The idea of ​​banning emergency contraception could be possible under a willing governor. Parliament Speaker Robin Vos told the Journal Sentinel in May he might consider backing legislation banning Plan B.

Vos said he doesn’t want to ban what he called “presexual contraception” like IUDs, but needs to consider whether he would support a ban on emergency contraception.

“The morning-after pill, you know, we’d have to discuss that,” Vos said.

Vos was a 2005 sponsor of legislation that would have prevented the University of Wisconsin system from advertising, prescribing, or distributing emergency contraceptives. The Assembly passed it 49-41, but the State Senate never took it up and the measure died.

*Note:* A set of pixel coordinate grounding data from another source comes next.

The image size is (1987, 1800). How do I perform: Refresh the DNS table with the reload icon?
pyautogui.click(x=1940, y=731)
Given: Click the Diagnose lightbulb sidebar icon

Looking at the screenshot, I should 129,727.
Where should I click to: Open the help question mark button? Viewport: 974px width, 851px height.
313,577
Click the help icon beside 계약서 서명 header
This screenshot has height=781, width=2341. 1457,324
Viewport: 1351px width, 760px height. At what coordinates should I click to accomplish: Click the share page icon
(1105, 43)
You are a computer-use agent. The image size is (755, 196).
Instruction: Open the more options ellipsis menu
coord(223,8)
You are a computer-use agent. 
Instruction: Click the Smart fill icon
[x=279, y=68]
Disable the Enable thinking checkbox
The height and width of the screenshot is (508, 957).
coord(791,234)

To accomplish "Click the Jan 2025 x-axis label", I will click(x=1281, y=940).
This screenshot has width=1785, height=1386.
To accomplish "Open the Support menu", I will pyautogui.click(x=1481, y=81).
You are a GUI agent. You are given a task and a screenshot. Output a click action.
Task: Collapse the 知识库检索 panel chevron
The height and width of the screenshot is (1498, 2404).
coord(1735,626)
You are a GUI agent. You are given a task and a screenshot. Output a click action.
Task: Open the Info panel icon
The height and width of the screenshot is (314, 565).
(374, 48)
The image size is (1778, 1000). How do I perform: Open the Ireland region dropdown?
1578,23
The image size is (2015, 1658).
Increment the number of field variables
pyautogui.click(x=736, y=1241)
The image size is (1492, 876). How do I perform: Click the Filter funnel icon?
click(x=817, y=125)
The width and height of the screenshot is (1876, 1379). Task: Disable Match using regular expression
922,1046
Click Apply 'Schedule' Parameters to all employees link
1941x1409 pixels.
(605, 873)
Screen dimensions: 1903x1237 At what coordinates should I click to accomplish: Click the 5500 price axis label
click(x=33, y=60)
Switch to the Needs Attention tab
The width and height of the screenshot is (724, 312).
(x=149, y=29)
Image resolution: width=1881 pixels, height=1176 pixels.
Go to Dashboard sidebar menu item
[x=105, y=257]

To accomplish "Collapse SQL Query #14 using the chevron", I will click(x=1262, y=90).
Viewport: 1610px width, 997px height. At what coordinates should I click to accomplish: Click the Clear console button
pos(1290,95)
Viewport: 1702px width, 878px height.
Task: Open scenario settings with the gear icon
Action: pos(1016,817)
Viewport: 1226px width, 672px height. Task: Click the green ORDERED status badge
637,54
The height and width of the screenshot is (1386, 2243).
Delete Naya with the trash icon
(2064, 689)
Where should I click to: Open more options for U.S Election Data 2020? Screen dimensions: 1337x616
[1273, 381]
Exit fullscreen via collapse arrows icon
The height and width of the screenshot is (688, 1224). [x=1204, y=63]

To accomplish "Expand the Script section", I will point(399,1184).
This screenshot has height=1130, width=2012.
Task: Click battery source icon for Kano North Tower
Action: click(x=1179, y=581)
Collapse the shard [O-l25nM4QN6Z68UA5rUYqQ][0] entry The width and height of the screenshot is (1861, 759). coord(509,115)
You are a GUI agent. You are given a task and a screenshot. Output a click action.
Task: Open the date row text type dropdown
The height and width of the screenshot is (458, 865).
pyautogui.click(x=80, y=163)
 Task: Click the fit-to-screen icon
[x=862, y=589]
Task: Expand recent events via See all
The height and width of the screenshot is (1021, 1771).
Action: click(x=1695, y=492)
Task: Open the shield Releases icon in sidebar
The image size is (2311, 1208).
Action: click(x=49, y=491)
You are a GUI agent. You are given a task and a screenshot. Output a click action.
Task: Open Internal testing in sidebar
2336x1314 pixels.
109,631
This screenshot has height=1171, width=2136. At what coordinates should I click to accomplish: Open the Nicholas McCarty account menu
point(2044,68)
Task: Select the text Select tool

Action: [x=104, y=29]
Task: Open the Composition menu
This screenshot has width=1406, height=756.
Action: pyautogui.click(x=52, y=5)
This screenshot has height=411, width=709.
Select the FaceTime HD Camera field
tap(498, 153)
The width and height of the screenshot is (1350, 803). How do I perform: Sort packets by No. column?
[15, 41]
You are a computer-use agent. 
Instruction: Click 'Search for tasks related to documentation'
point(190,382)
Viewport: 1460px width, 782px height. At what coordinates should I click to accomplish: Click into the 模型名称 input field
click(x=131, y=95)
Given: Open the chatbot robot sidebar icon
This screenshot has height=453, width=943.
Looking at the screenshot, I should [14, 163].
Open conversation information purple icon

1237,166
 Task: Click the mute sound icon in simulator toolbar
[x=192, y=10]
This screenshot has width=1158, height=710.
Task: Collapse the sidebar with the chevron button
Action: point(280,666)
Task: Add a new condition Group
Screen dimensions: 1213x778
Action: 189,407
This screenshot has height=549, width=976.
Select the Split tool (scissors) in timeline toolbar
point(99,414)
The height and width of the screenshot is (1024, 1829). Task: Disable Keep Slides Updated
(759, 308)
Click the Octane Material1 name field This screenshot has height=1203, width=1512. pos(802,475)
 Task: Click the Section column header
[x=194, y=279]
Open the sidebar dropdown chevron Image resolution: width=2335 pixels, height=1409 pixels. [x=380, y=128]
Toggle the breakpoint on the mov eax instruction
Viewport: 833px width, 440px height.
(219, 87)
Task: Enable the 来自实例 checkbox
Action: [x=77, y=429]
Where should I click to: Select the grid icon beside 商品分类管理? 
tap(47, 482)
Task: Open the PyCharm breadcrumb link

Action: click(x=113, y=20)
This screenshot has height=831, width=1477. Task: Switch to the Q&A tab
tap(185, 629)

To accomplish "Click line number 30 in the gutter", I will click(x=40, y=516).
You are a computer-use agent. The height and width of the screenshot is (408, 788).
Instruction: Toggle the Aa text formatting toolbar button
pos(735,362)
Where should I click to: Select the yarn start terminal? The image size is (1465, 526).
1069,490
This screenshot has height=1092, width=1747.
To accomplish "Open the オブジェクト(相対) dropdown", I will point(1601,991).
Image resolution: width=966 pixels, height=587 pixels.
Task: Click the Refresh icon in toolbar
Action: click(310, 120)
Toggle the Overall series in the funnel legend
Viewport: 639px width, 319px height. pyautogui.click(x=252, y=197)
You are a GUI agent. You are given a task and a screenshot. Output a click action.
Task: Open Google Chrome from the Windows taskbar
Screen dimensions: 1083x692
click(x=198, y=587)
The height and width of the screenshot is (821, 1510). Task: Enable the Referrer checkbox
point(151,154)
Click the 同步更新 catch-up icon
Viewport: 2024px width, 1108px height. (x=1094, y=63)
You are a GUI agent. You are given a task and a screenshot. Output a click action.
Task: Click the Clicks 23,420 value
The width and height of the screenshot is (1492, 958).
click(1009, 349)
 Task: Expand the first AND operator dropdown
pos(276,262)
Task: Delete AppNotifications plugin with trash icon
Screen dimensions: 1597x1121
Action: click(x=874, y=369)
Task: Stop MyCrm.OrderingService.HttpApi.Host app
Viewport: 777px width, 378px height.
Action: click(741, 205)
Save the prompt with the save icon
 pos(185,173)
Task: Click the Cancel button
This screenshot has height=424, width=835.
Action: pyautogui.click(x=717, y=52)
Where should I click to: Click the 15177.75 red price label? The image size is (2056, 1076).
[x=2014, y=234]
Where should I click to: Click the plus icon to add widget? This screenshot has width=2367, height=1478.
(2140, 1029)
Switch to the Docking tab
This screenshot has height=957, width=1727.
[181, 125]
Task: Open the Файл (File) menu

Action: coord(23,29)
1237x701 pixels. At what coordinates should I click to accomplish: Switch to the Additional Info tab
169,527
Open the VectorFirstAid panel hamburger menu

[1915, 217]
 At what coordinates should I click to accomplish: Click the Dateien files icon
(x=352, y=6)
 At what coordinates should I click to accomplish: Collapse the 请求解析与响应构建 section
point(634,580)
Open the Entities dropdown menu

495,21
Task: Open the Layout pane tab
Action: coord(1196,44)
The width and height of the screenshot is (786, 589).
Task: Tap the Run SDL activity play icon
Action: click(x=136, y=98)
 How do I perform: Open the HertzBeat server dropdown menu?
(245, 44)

The ban on emergency contraception would prevent doctors in Wisconsin emergency rooms from giving the pills to victims of sexual assault, a common treatment for such victims, according to the Wisconsin Coalition Against Sexual Assault.

More: In a post-Roe world, some medical students reconsider their plans to practice in Wisconsin

Emergency contraception like plan B is not the same as abortion pills that terminate pregnancies.

Medicated abortions can be performed during the first 10 weeks of pregnancy according to Food and Drug Administration regulations. The procedure involves taking two different drugs, one to stop a pregnancy and the second to force a woman’s body to expel the fetus through contractions.